第二十話「経営者の経営責任」
坂本社長と妻の坂本伊織取締役は、W県中小企業再生支援協議会の会議室にいた。会議室は質素で何の飾り気もなく、周辺の音も聞こえない息苦しい空間だった。しかし、坂本はなぜかしらこの会議室が気に入っていた。世間から乖離したこの空間にいることで、異日常的な体験をしているような錯覚に陥ってしまい、それが何となく心地よかったのである。一方、伊織取締役は落ち着かない様子で、しきりに髪のスタイルを直したり、襟のしわを伸ばしたりしていた。
「大変お待たせしました。お忙しいのにわざわざおいで頂き申し訳ない。」
平山統括責任者が牧副統括責任者とともに軽くお辞儀をしながら会議室に入ってきた。
「今月の状況はいかがですか。」
「ええ、今月もあまり良くない状況です。宿泊も相変わらずADR(販売客室1室当たり売上)が低いままで上がる気配が無く、稼働率も65%前後を行ったり来たりです。宴会と婚礼は全くだめですね。前年対比で90%前後が続いています。前回の報告会でご指摘頂いたとおり、当社の営業スタイルは旧態依然としているのかも知れません。高槻営業部長は頑張ってくれているのですが。」
「そうですか。」
「そう言えば、高槻が今月いっぱいで退職することになりまして。今回のデューデリジェンスがその一因だと思うのですが、もうこのホテルに私は必要ありません、と言うことを申しておりまして。引き留めたのですが、決意が固いようでしたので、退職届を受領しました。」
「ほう、それは大変ではないですか。」
「ええ、一時は大変だと思います。何せ、長年うちの営業を一手に引き受けてやってきた男ですから。やはり、専門家の先生からの指摘を受け入れることが出来なかったんだと思います。彼にもプライドがありますし、これまでやってきた実績もありますので・・・。でも、良い機会かも知れません。これまでのスタイルを変えるためには、トップを変えるのも必要かと。」
平山は坂本と伊織取締役を交互に見ながら、頷いていた。牧は時々メモを取りながら、坂本の話を聞いていた。
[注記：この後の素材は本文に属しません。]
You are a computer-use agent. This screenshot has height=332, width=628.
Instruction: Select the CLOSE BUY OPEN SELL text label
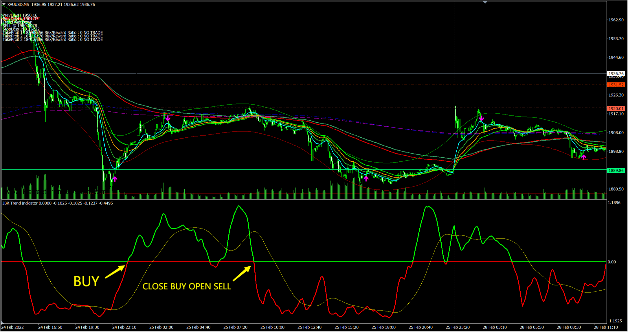tap(187, 286)
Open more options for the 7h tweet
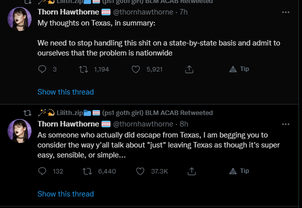This screenshot has width=302, height=208. point(286,13)
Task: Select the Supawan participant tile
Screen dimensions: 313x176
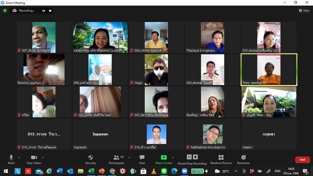Action: (x=100, y=134)
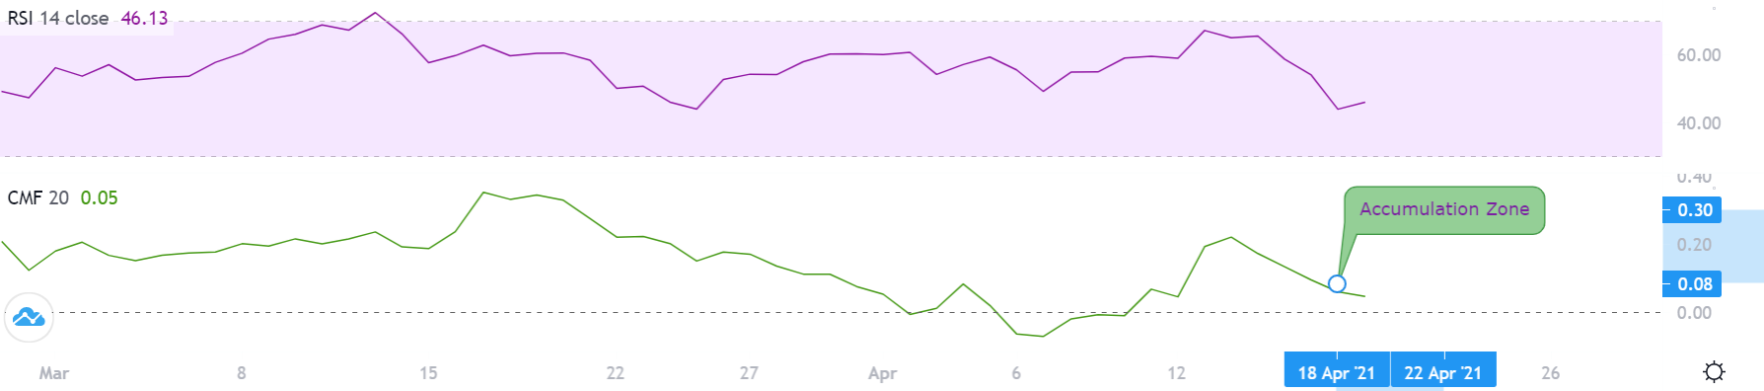Click the 26 date tick on time axis
The image size is (1764, 391).
click(x=1551, y=373)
「トップですか・・・。今日は会社のトップ、つまり経営者についてお話しをしたくて、おいで頂いたのです。」
「・・・。」
坂本は、表情を変えず平山を見据えていた。
「まず、金融機関に何らかの支援をお願いする際には、そして今回のように債権放棄をお願いする際には、経営者の経営責任と株主責任を明確にする必要があります。簡潔に申し上げると金融機関から債権放棄の支援を受ける代わりに、経営者の交代と私財の提供、そして株式の100%減資が必要なのです。お分かりになりますか。」
「ええ。これまでに専門家の先生からもある程度の責任を取らないと再生は出来ないことは聞いておりますので。」
伊織取締役は、うつむいたまま軽く頷いているようであった。